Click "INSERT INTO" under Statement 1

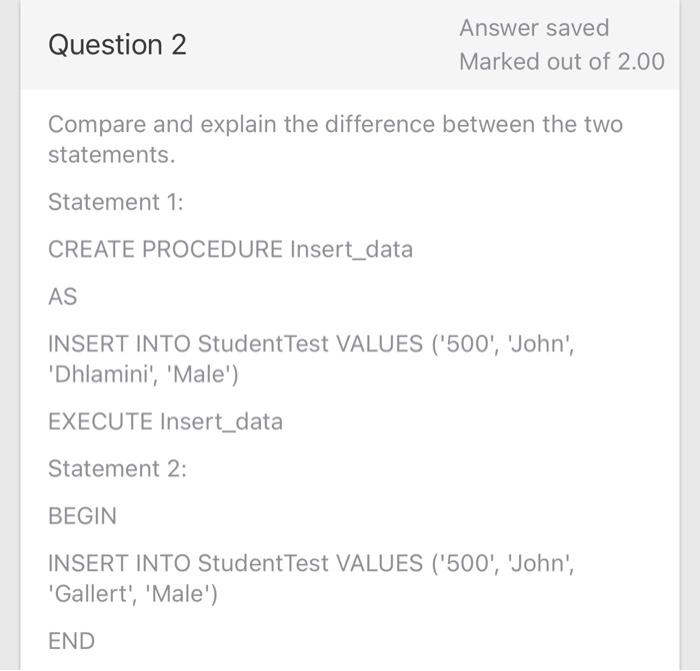click(119, 344)
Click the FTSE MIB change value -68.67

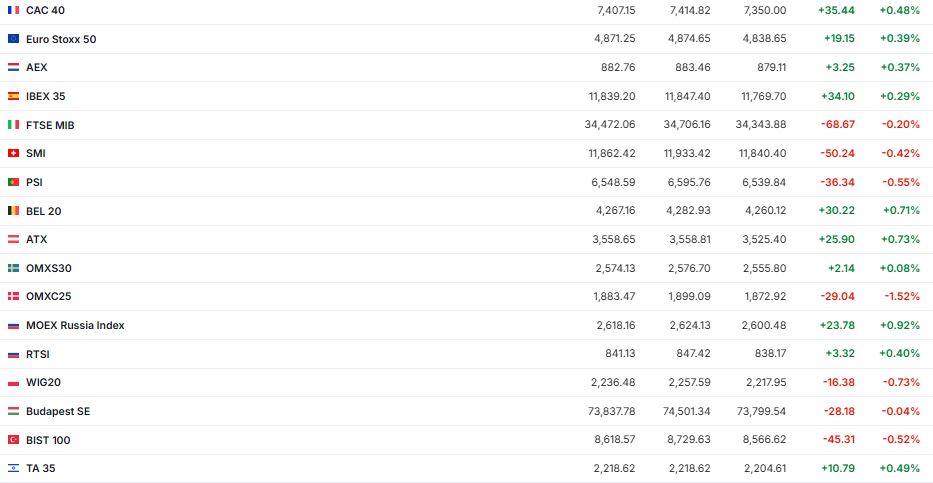pos(837,125)
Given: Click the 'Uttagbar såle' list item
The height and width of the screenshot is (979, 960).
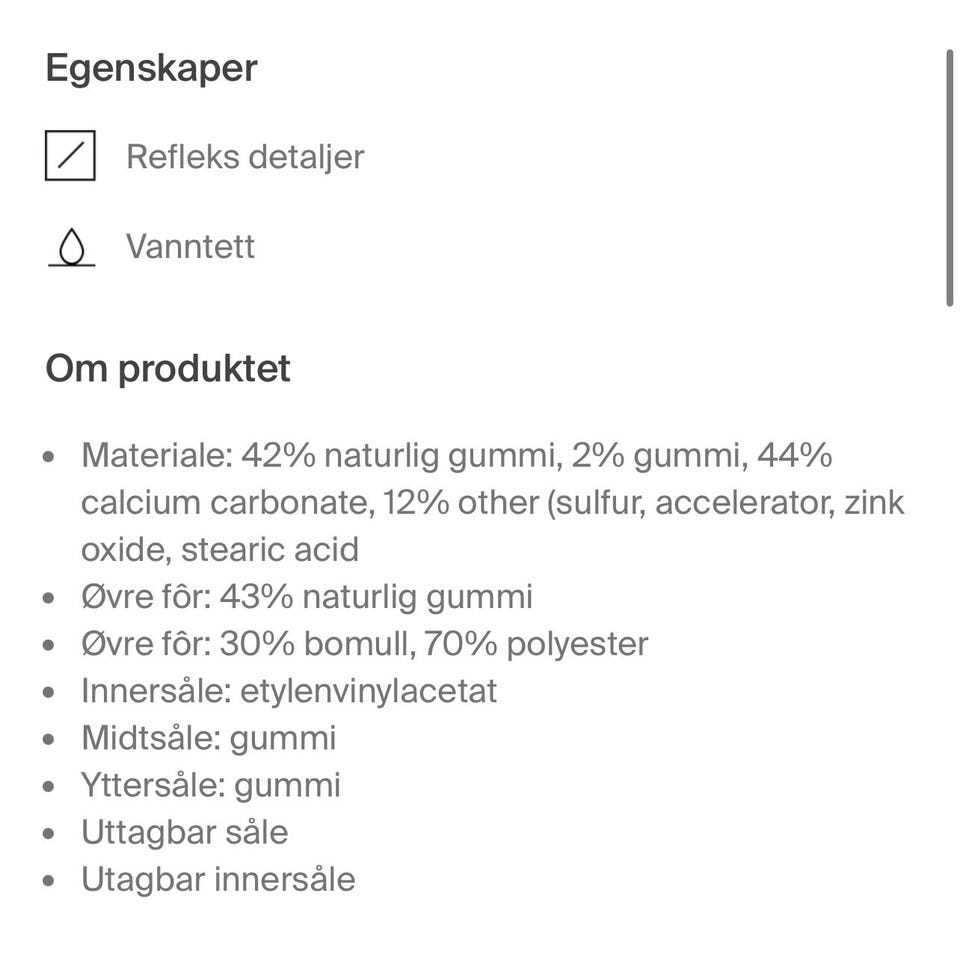Looking at the screenshot, I should pyautogui.click(x=184, y=832).
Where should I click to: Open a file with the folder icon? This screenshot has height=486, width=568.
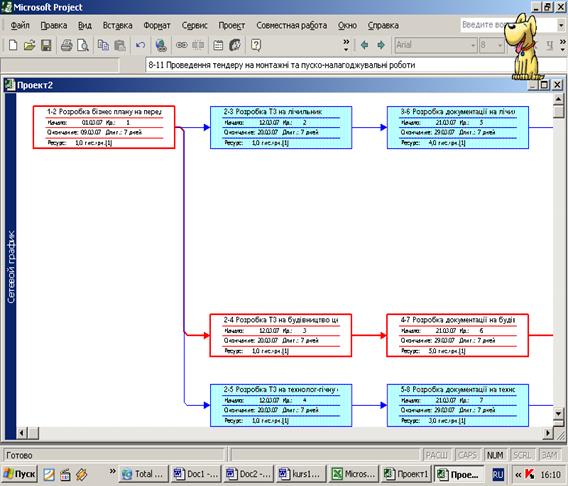(x=29, y=45)
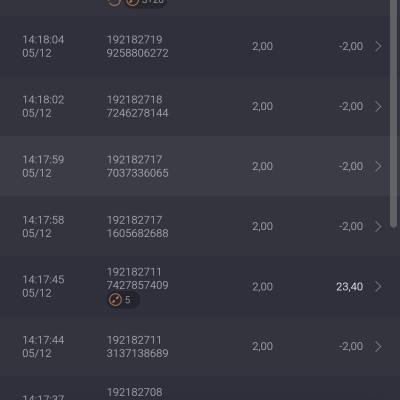Click the 23,40 win amount

[349, 287]

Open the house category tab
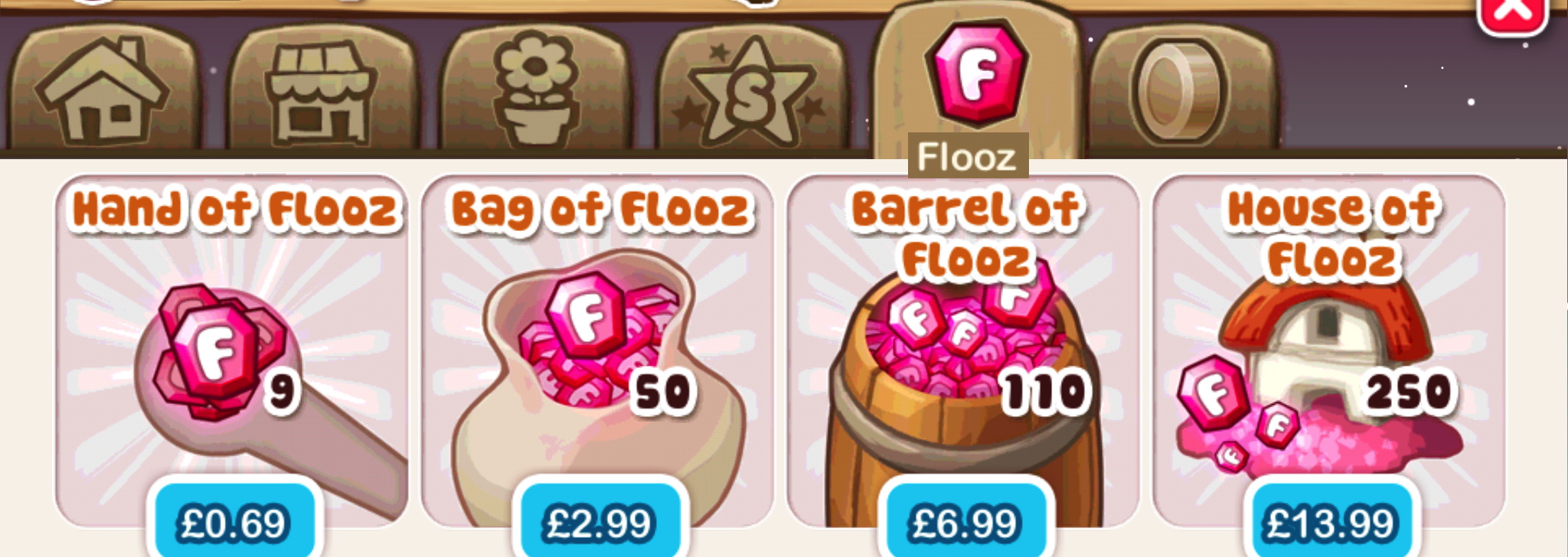click(103, 88)
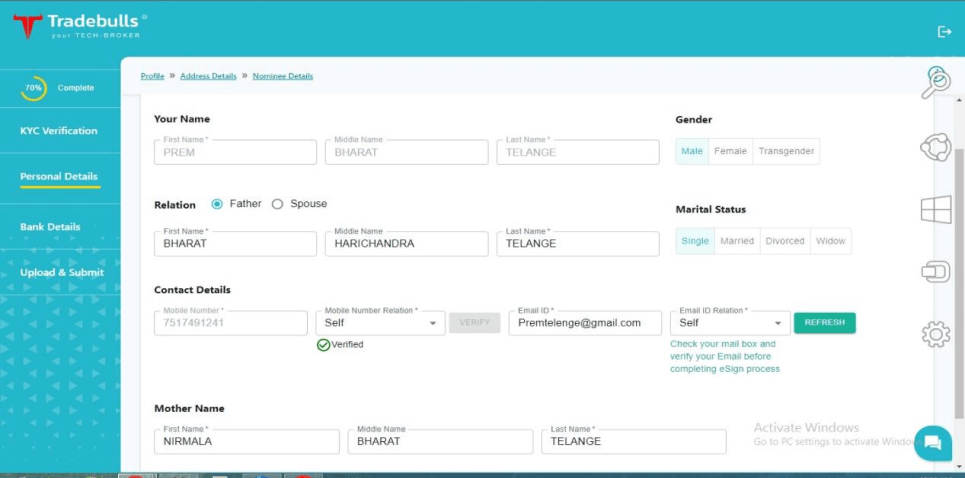Click the Email ID input field

[584, 323]
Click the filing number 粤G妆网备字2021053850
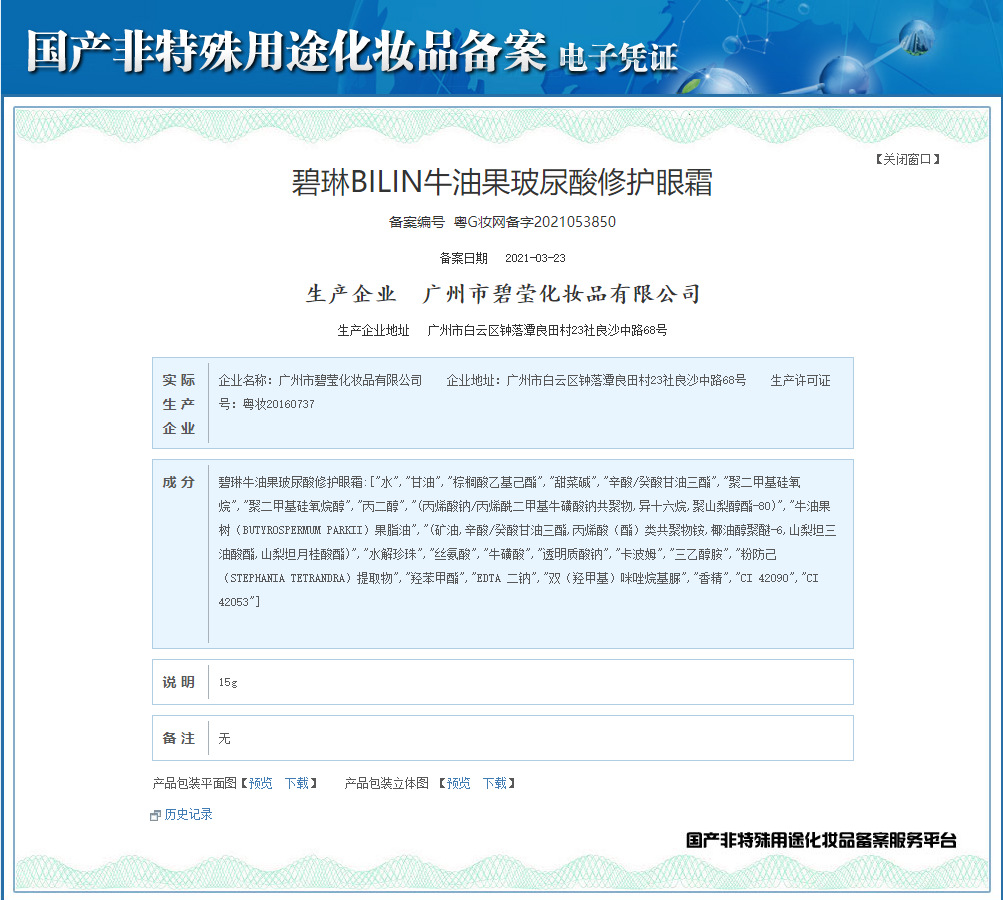The width and height of the screenshot is (1003, 900). click(535, 222)
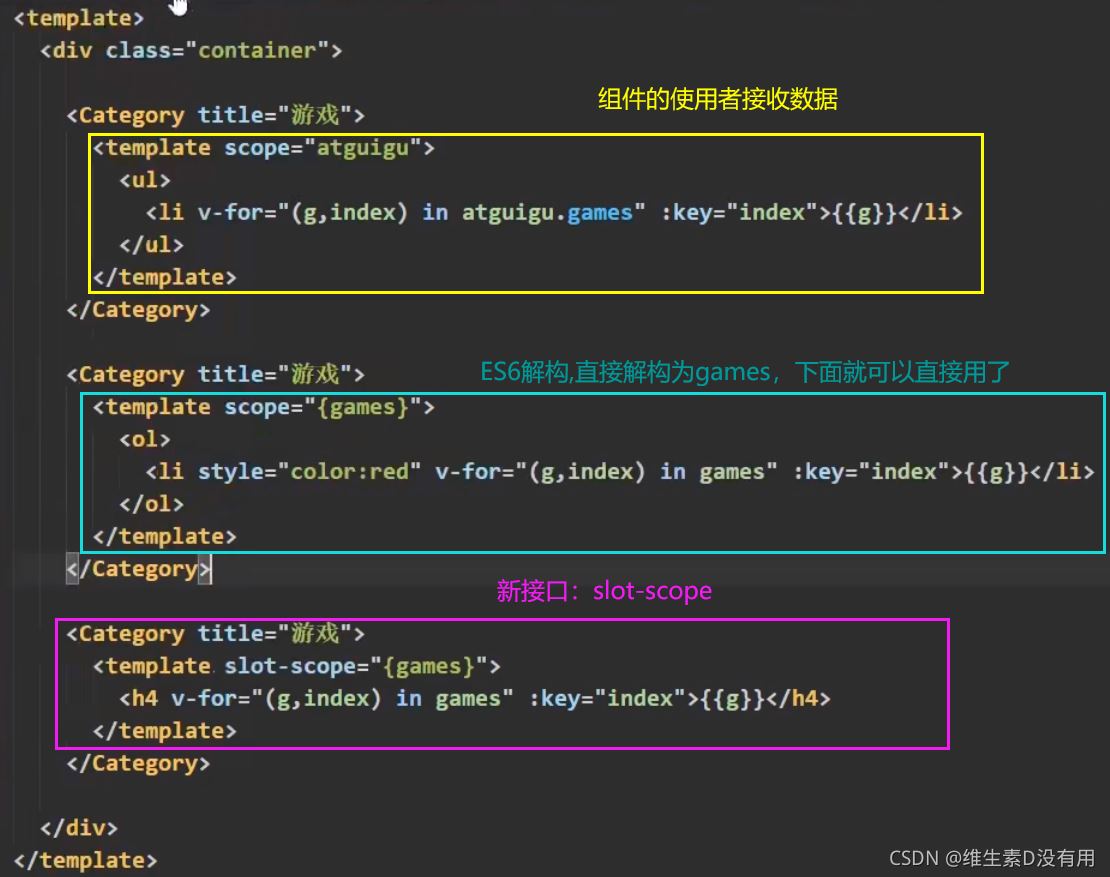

##############################

**ABOUT THIS TASK**. Give again, exactly, each line from the one that contains "Open the house category tab" through the last line of the material above. Pictures do not belong in the copy.

**SOLUTION FOR THIS EXERCISE**.
Open the house category tab
click(103, 88)
Click the Email ID input field

[584, 323]
Click the filing number 粤G妆网备字2021053850
The width and height of the screenshot is (1003, 900). click(535, 222)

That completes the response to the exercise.